Programming Project 4 - due Monday, March 8, at the end of the day
The counts that I mention in the comment for test_step6() in the python file are wrong. They should be 469 and 512. Also, some people are getting a slightly different count for step 4, and I have not yet found why that is. As long as the difference is small, just move on to the next step. It will hardly affect the results you get in the end on step 7.
Goal:
The goal of this project is to write a python program that tells you whether a given text paragraph was written by one of two authors.
Step 0: Getting Started
Download the following files:
- Clinton_training.txt contains text by Clinton that you should use to estimate how frequent different words and sequences of words are in Clinton's speeches.
- Clinton_testing.txt contains some additional passages of text by Clinton that you should use to test how well your program can decide whether a given passage was written by Clinton or Bush.
- Bush_training.txt contains text by Clinton that you should use to estimate how frequent different words and sequences of words are in Clinton's speeches.
- Bush_testing.txt contains some additional passages of text by Bush that you should use to test how well your program can decide whether a given passage was written by Clinton or Bush.
- author_classification_getting_started.py contains some code to get you started. It has stubs for all the functions you will be asked to write. And it has test functions for each step of the assignment.
Step 1: Building a unigram (word) frequency dictionary
Write a function called make_unigram_dict
that takes a filename (string) as its only parameter. The function should read in the file and build a dictionary that maps words to their frequency. For example, if the word 'people' appears 12 times in the file, the dictionary should have the value 12 associated with the key 'people'.
Use the function test_step1
to test your code.
Step 2: Building a bigram frequency dictionary
A bigram is a sequence of two words.
Write a function called make_bigram_dict
that takes a filename (string) as its only parameter. The function should read in the file and build a dictionary that maps pairs of words to their frequency. For example, if the word 'people' followed by the word 'will' appears 12 times in the file, the dictionary should have the value 12 associated with the key 'people+++will'. (Note that the keys are strings. They consist of the two words, joined together by '+++'.)
Use the function test_step2
to test your code.
Step 3: Counting the total number of words (tokens)
Write a function called count_words
that takes a word frequency dictionary (such as the one produced by the function make_unigram_dict
) as its parameter and calculates the total number of word tokens - if the word 'people' occurs 12 times, it is counted 12 times. That is, the function should add up the frequency values of all dictionary entries.

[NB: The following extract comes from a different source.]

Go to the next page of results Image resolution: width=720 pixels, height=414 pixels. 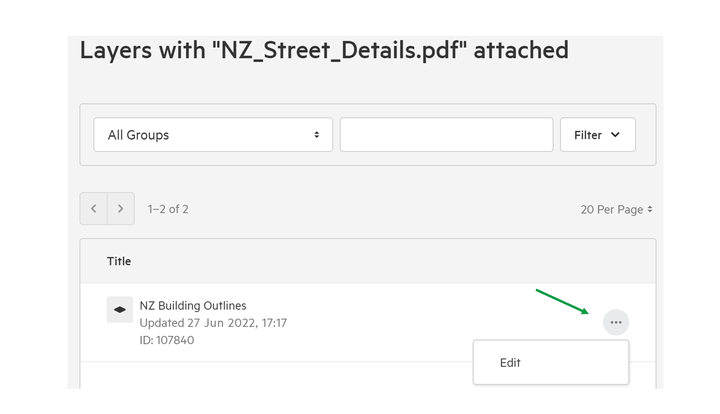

Use the function test_step3
to test your code.
Step 4: Counting the overall number of different (unique) words
Write a function called count_unique_words
that takes a list of filenames as its
parameter. It should return the size of the vocabulary used in all of the files. That is, it should count how many different words are used in the text files. Words that are used multiple times are only counted once.
Use the function test_step4
to test your code.
Step 5: Calculating the probability of a string based on each words unigram probability
Write a function called string_prob_unigrams
that takes a string of words as its
first parameter. It should calculate the probability of this string based on the unigram probabilities of the words. Since these probabilities can get very small (so small that Python cannot accurately represent them anymore), you need to work with the logarithm of the probabilities rather than the normal probabilities. Note that the function unigram_prob
, which calculates the probability of one word, already returns the logarithm of the probability. So, to caluclate the probability for a whole string of words, you need to look at each word and use the function unigram_prob to calculate the (logarithm of the) unigram probability of each word, and you need to sum them up.
That is, if your string consists of the words w1 w2 ... wn: string_prob = unigram_prob(w1) + unigram_prob(w1) + ... + unigram_prob(wn)
Use the function test_step5
to test your code.
Step 6: Calculating the probability of a string based on bigram probabilities
Write a function called string_prob_bigrams
that takes a string of words as its
first parameter. It should calculate the probability of this string based on the bigram probabilities of the pairs of words
composing the string. Again, you need to work with the logarithm of the probabilities rather than the normal probabilities. Note that the function bigram_prob
, which calculates the probability of one bigram, already returns the logarithm of the probability. So, to caluclate the probability for a whole string of words, you need to look at each pair of consecutive words and use the function bigram_prob to calculate the (logarithm of the) bigram probability for each such pair, and you need to sum these probabilities up.
That is, if your string consists of the words w1 w2 ... wn: string_prob = unigram_prob(w1) + bigram_prob(w1,w2) + ... + bigram_prob(wn-1,wn)
Use the function test_step6
to test your code.
Step 7: Testing the implementation
Use the function test_step7
to test how well this method of determining the authorship of a text passage works. How many of the passages written by Clinton are correctly classified? How many of the passages written by Bush are correctly classified?